Some extremely erudite and thought provoking points made there by Ian.

Sadly, I am tempted to move even further to the extreme 'right wing' on this, as I see it as a never ending (and because of breeding) a growing spiral.

I would advocate that birth control should be a matter for the state, with strict criteria laid down for who can, and who cannot reproduce.
More learned people than I can lay down that criteria,

Perhaps one facet of this should be to ensure that no pregnancy will be allowed to continue, if the physical or mental disability identified by some form of scan is beyond a certain extreme level?    Once again, I would not consider myself expert enough to have a view on what that level is.

Radical thinking for some tastes, but totally pragmatic and overdue in the view of others I would suggest.

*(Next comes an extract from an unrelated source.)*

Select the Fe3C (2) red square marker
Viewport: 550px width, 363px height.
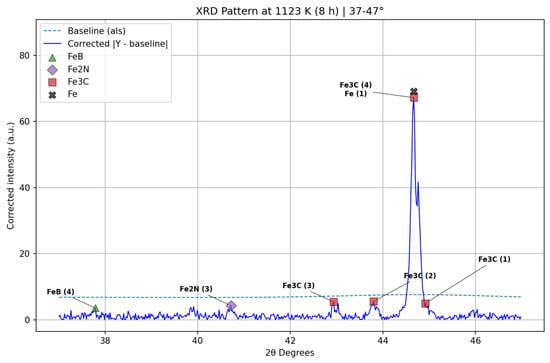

This idea isn't exactly new Fester!

FORCED STERILIZATIONS

The "sterilization Law" explained the importance of weeding out so-called genetic defects from the total German gene pool:

    Since the National Revolution public opinion has become increasingly preoccupied with questions of demographic policy and the continuing decline in the birthrate. However, it is not only the decline in population which is a cause for serious concern but equally the increasingly evident genetic composition of our people. Whereas the hereditarily healthy families have for the most part adopted a policy of having only one or two children, countless numbers of inferiors and those suffering from hereditary conditions are reproducing unrestrainedly while their sick and asocial offspring burden the community.

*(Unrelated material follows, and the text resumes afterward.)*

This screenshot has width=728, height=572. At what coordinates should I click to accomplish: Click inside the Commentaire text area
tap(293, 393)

Some scientists and physicians opposed the involuntary aspect of the law while others pointed to possible flaws. But the designation of specific conditions as inherited, and the desire to eliminate such illnesses or handicaps from the population, generally reflected the scientific and medical thinking of the day in Germany and elsewhere.

Nazi Germany was not the first or only country to sterilize people considered "abnormal." Before Hitler, the United States led the world in forced sterilizations. Between 1907 and 1939, more than 30,000 people in twenty-nine states were sterilized, many of them unknowingly or against their will, while they were incarcerated in prisons or institutions for the mentally ill. Nearly half the operations were carried out in California. Advocates of sterilization policies in both Germany and the United States were influenced by eugenics. This sociobiological theory took Charles Darwin's principle of natural selection and applied it to society. Eugenicists believed the human race could be improved by controlled breeding.

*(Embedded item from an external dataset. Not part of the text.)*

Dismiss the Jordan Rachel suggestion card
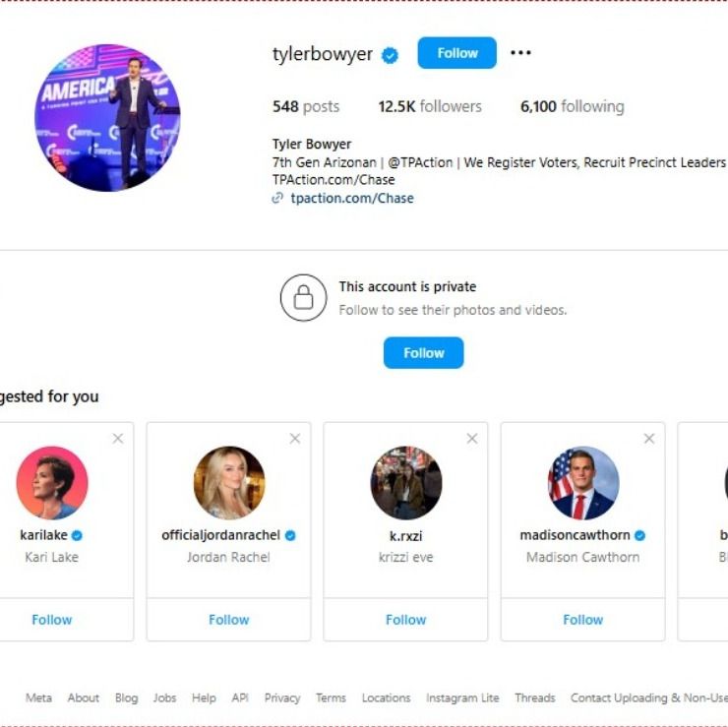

Still, no nation carried sterilization as far as Hitler's Germany. The forced sterilizations began in January 1934, and altogether an estimated 300,000 to 400,000 people were sterilized under the law. A diagnosis of "feeblemindedness" provided the grounds in the majority of cases, followed by schizophrenia and epilepsy. The usual method of sterilization was vasectomy and ligation of ovarian tubes of women. Irradiation (x-rays or radium) was used in a small number of cases. Several thousand people died as a result of the operations, women disproportionately because of the greater risks of tubal ligation.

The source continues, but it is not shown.